The master slate of some 200 candidates was formed by the Nominating committee in a procedure that privileged some institutions, such as the business community, labor unions, and civil society, with making their own nominations.  Others candidates self-nominated.  The list of 200 candidates filled out questionaires, underwent drug testing, answered questions about affiliation or participation in drug trafficking with a polygraph.  Each candidate received a numerical score, and all of this information was supposedly used to winnow the list down to the 45 "best" candidates, if by "best" you include 12 who failed the polygraph test, and some whose legal qualifications are suspect.  During the process, the US Embassy in Tegucigalpa twice submitted lists of candidates that it said required more investigation or that should be eliminated outright, supposedly based on an FBI evaluation of candidates. 

In the end, the Nominating committee submitted a list of 45 candidates to the Honduran Congress, including candidates that failed the polygraph portion of the test, and those that had numeric scores less than 50%.  These are the ones the Nominating Committee said were the "best" candidates, but they refused to make public the selection criteria. 

On January 21, the Human Rights Center of the ABA issued a 9 page report on the work of the Nominating committee, saying that it failed to meet international standards for transparency and follow the best practices for the selection of justices.  So much for those workshops in October.  The ABA said the Nominating committee had made an effort, but had not gone far enough to investigate the candidates, and that the whole process lacked transparency.  They pointed out that the "election" of the Nominating committee itself was problematic.  They made a long list of suggested improvements to the process. 
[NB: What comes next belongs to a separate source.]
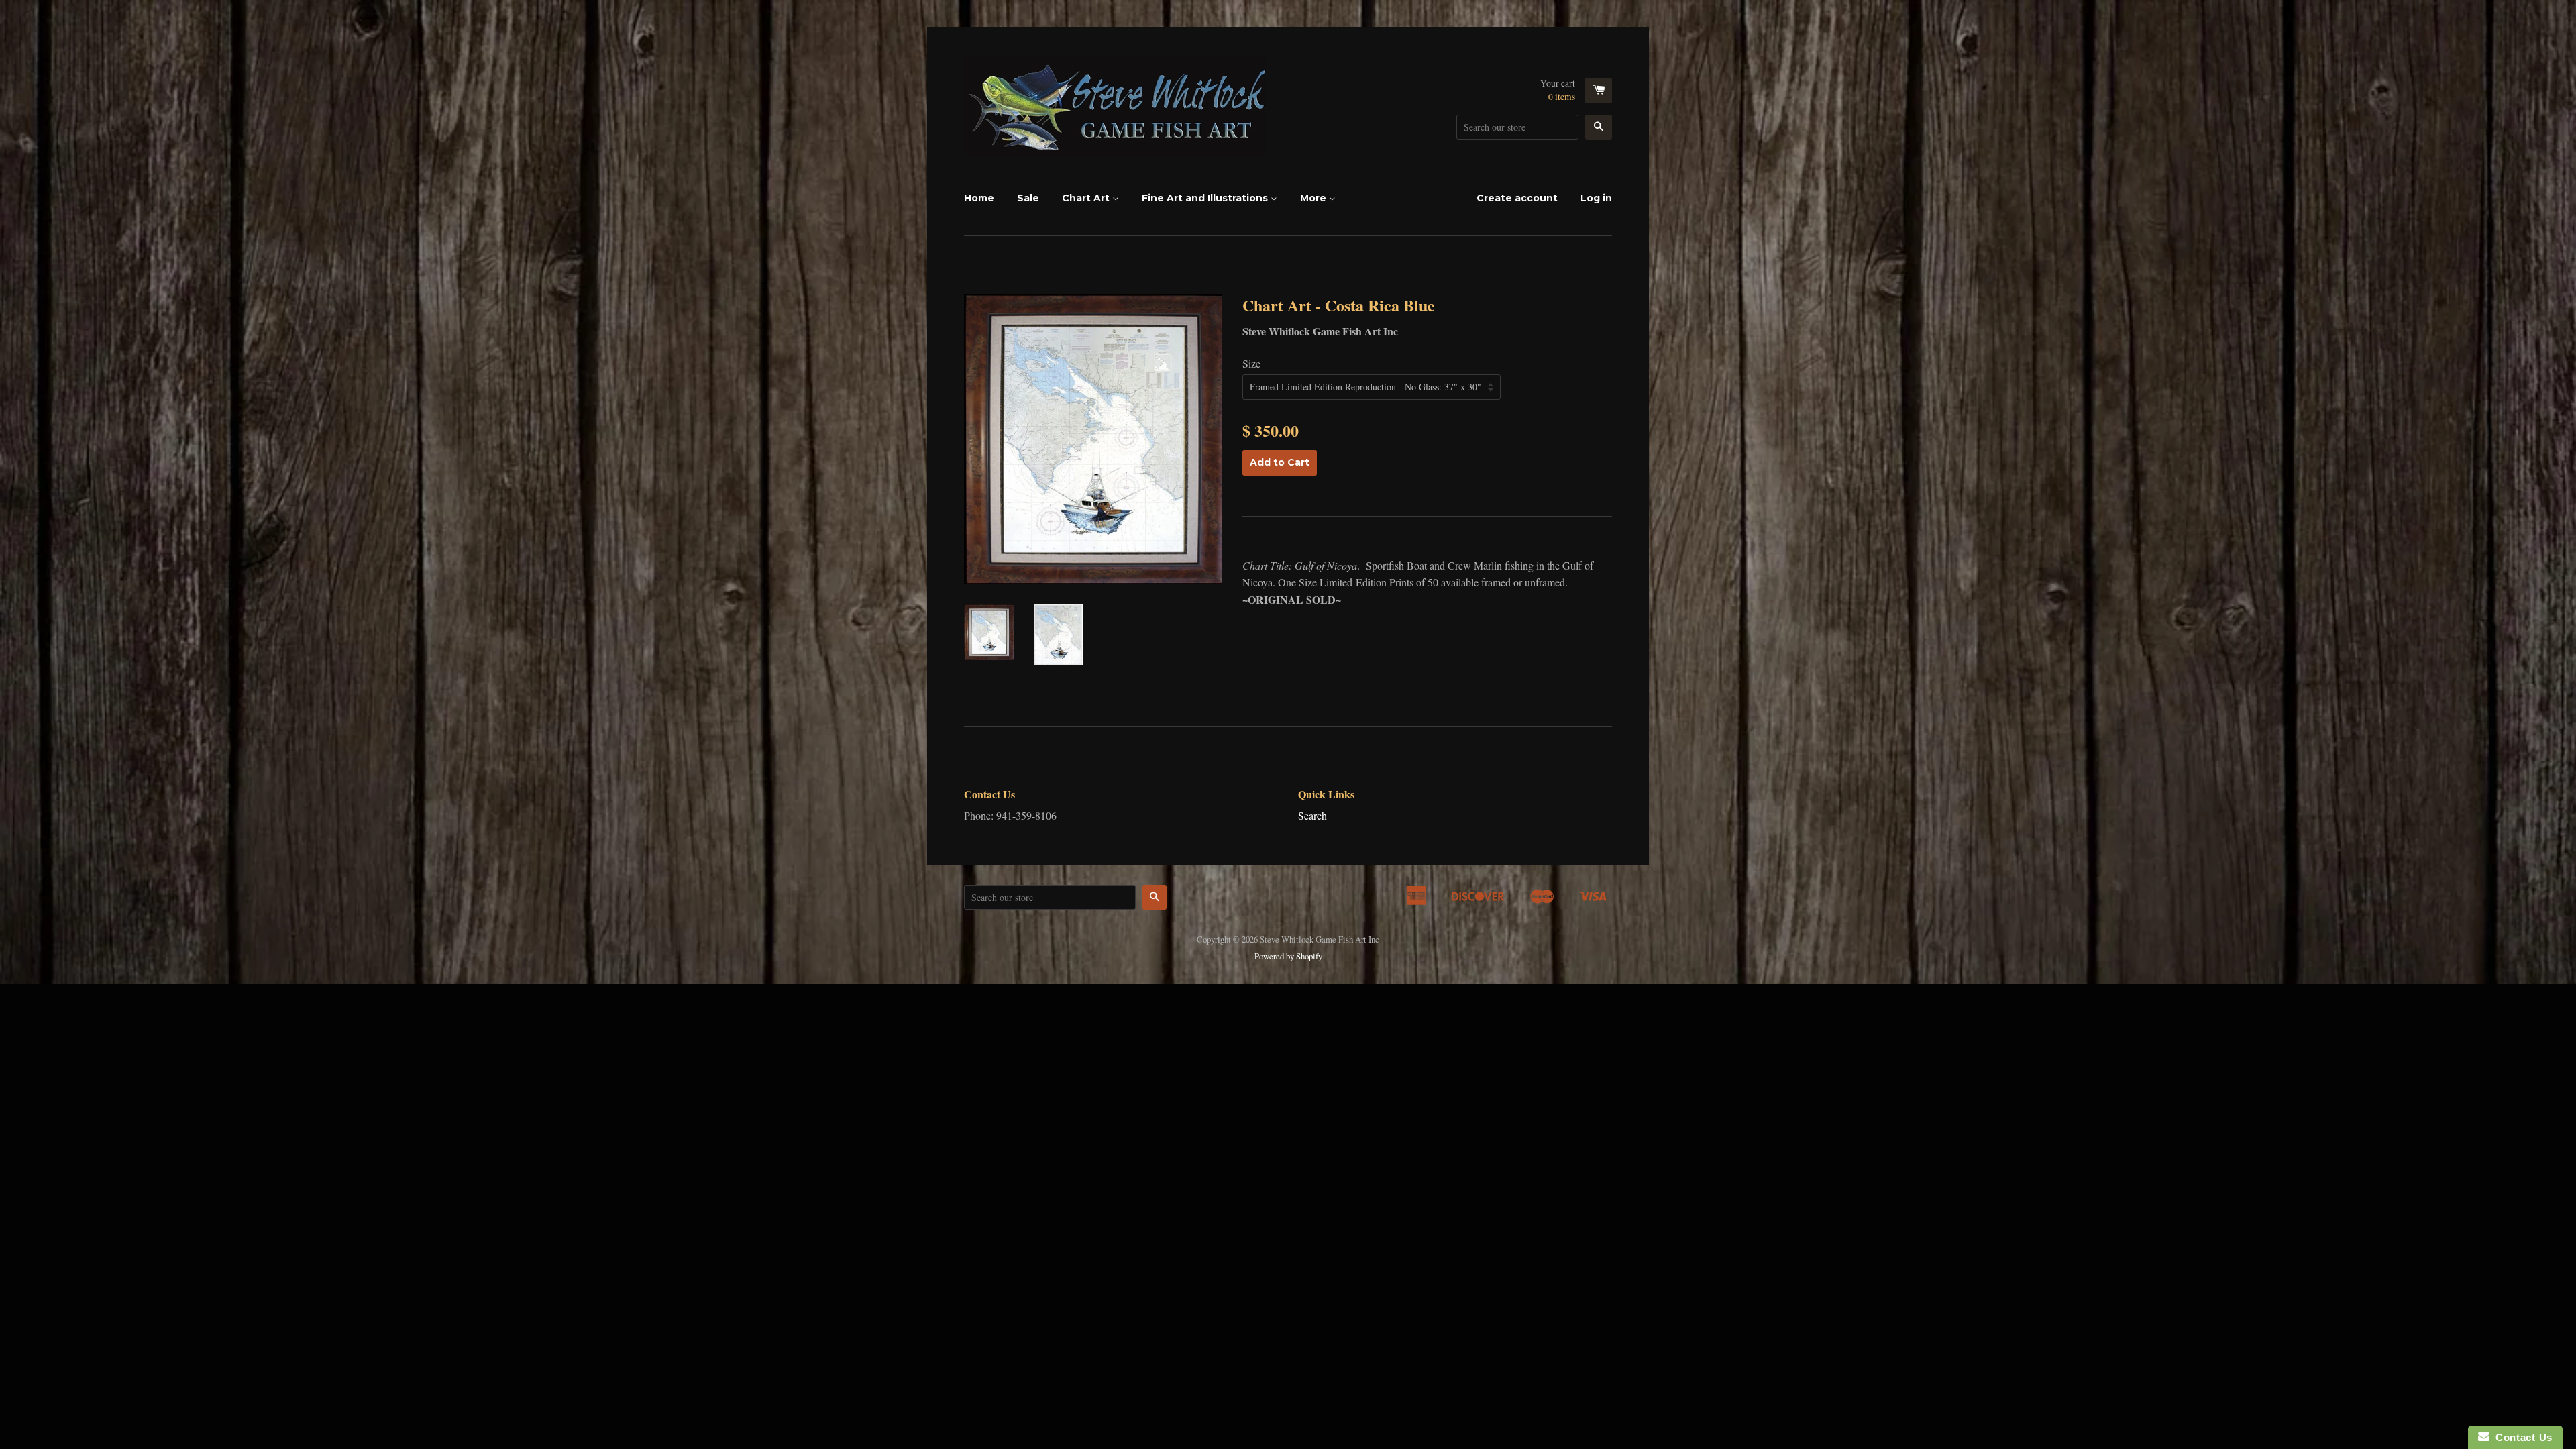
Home (979, 198)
Once Congress had the list, Mauricio Oliva appointed a review committee of 10 Congress people to review the nominations and recommend a slate of candidates.  The committee was composed of members of the 5 political parties which have Congresspeople, with a majority of the positions going to the National and Liberal parties and the supporting Christian Democrats.  All committee members were selected by Oliva, not their parties.

Monday started badly for transparency when Congress blocked most of the press corp in Honduras from entering to cover the election of the Supreme Court. Blocked press included Padre Melo of Radio Progreso.

The vote failed because Oliva did nothing to court the opposition party members into supporting the slate of hand picked candidates.  He did get 9 votes from opposition party members, but clearly expected more.  After the vote, Salvador Nasralla said that only 5 of the 15 candidates were qualified in his opinion.  PAC, Libre, and PINU have together called for an open, public vote for the Supreme Court candidates, but Mauricio Oliva has instead imposed a secret vote, using paper ballots rather than the electronic voting system in Congress.  Its far easier to manipulate the results of paper ballots, as both the Liberal and National parties have done in the general elections for the last 34 years.

Congress meets again at 4 pm to reportedly reconsider electing the same slate of 15 candidates again, only this time with a secret vote instead of a public one, using paper ballots instead of the electronic voting system installed in Congress.